In Joseph Heller’s novel, people who were crazy were not obliged to fly missions; but anyone who applied to stop flying was showing a rational concern for his safety and, therefore, was sane.
Catch 22, a type of unsolvable logic puzzle sometimes called a double bind.
We have a number of Syrian refugees in our village.
This is the story of one of them, a Kurdish girl, aged 10
The German she’s learned in her time at various reception centres before arriving here with her family is very basic, but good enough to translate at the German lesson classes and clothing exchange that volunteers run and at the refugee coffee afternoons.
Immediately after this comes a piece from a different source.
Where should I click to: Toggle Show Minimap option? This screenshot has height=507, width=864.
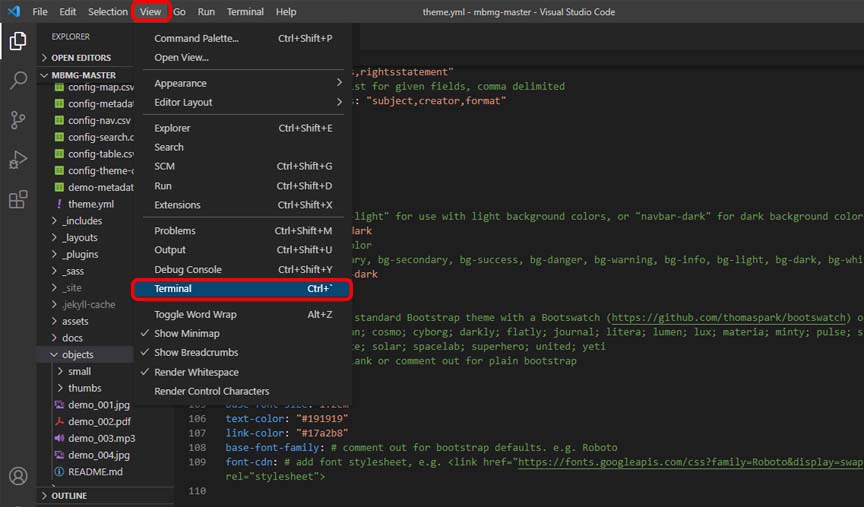tap(187, 333)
It’s good enough for her to attend school, but the local one can’t fit her in, so she catches the train every morning to a town 25km distant.
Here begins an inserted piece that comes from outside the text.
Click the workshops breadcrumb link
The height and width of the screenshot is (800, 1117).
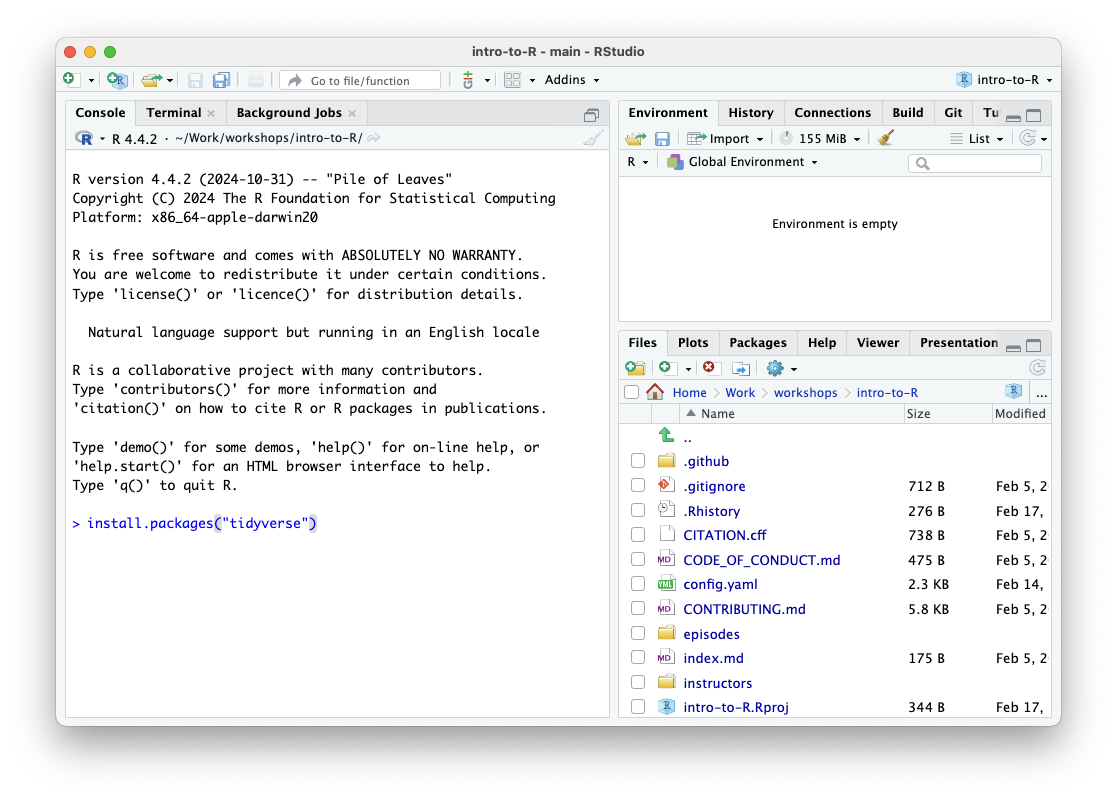(805, 393)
Of course, the refugee welfare people won’t pay her fare, because she’s supposed to attend the closest school.
Which can’t take her.
Catch 22
So she takes the train.
Volunteers took her down there on her first 2 days, showing her how to operate the machine and the way to the school and then back again.
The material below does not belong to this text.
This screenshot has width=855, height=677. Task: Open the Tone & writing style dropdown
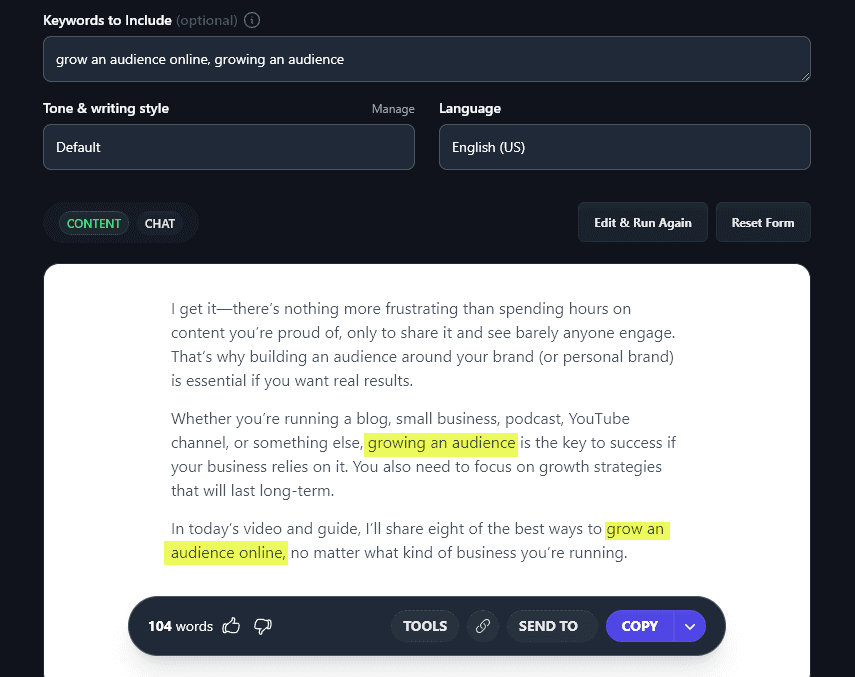coord(228,147)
Paid for everything themselves
Yesterday, the ticket machine (we don’t have a station, let alone a ticket counter) didn’t accept coins and didn’t make change for notes (which she didn’t have) and she sure doesn’t have a credit card.
So – seeing that getting to school was important – she got on the train with her money to pay the conductor.
No conductor, but a guy checking tickets to whom she tries to explain the situation, but he’s not having a bar of it.
That’ll be a €60 fine for not having a ticket.
Catch 22
Which our neighbour – one of the volunteers – is paying for her.